By we he meant himself. When I started at the gallery nine years ago, Tony got himself subscribed to several of the trades; and unlike most art-mag subscribers, he reads them. He’s an authentic intellectual in an age when that term has come to mean nothing, and he knows a shocking amount about the market.
He also meant himself when he said your father. Tony tends to pin his own sentiments on his boss, a habit designed, I believe, to conceal the absurd fact that I have a closer relationship with the payroll than with the man who sired me. Nobody’s fooled.
We talked art for a little bit. He asked me how I felt about the Steinbergers in the context of his return to figuration; what else Oshima had planned; how the two shows communicated. I kept waiting for the request, the sentence that began Your father would like.
He said, “Something has come to my attention that I think you should know about. Some new work.”
It’s always open season on art dealers. Quickly one develops strict submission policies. In my case, impenetrable: if you were good, I would find you; otherwise I didn’t want to hear from you. It might sound elitist or draconian but I had no choice. It was either that or face the endless pleading of acquaintances convinced that if you would take the time to come to their sister-in-law’s best friend’s husband’s half-brother’s debut show at the Brooklyn Jewish Community Center you’d be bowled over, converted, dying to showcase their genius on your obviously bare walls. Et tu, Tony?
“Is that a fact,” I said.
“Works on paper,” Tony said. “Ink and felt-tip. You need to see them.”
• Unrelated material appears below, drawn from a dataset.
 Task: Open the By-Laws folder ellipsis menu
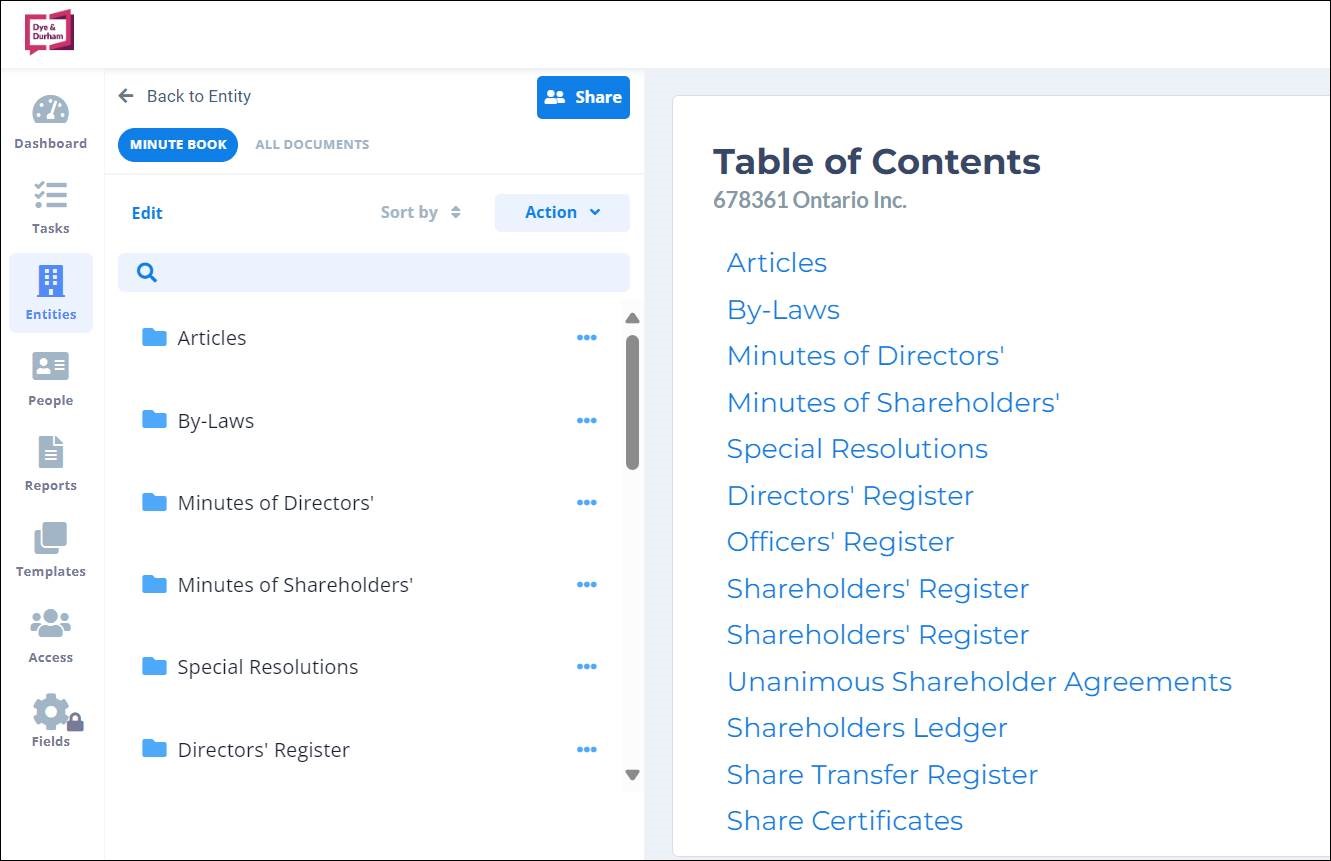click(x=587, y=420)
Warily, I asked who the artist was.
“He’s from the Courts,” Tony said.
The Courts being Muller Courts, the largest housing development in the Great State of New York. Built as a postwar middle-class utopia, drained of its founding intent by white flight, it holds the ignominious title of most crime-ridden area in Queens; a blight on an already blighted borough; a monument to wealth, ego, and slumlordship; two dozen towers, fifty-six acres, and twenty-six thousand people. Bearing my surname.
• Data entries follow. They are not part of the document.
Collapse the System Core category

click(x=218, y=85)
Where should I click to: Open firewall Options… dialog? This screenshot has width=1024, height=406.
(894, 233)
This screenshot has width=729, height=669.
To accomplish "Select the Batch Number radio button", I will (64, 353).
Knowing that the artist hailed from that hellpit awakened a sense of obligation in me, one that I had no right to feel. I didn’t build the damn thing; my grandfather did. I wasn’t responsible for its poor upkeep; my father and brothers were. Nevertheless I began to rationalize. There wasn’t any harm in having a look at this so-called art by this so-called artist. Provided word didn’t get around that the Muller Gallery had flung open its doors, all I stood to lose was a few minutes of my time, a sacrifice I would make for Tony. And he had a decent eye. If he said a piece had merit, it probably did.
Not that I intended to represent anyone new. My roster was full. But people like to have their good taste confirmed, and I supposed that even Tony, who I considered the picture of sel
f-composure, was not immune to the need for validation.
“You can give him my e-mail address.”
“Ethan—”
“Or he can come by, if he’d like. Tell him to call first and use your name.”
“Ethan. I can’t do that.”
“Why not?”
“Because I don’t know where he is.”
“Who.”
“The artist.”
“You don’t know where the artist is?”
“That’s what I’m telling you. He’s gone.”
“Gone where.”
“Gone gone. Three months he misses rent. Nobody’s seen him. They start thinking he might have died, so the super opens the place up, but instead of finding the tenant, finds the drawings. He had the good sense to call me before tossing them.”
“He called you directly?”
“He called the management company. They called up the tree. Believe me, there’s a reason it got this far. The work is out of this world.”
I was skeptical. “Drawings.”
“Yes. But they’re as good as paintings. Better.”
“What are they like?”
“I can’t describe them.” An unfamiliar note of urgency came into his voice. “You have to see for yourself. The room itself is essential to the experience.”
I told him he sounded like catalogue copy.
"Don’t be snarky.”
"Come on, Tony. Do you really think—”
“Trust me. When can you come?”
“Well. It’s a busy couple of weeks. I’m going to Miami—”
“N-n-n. Today. When can you come today.”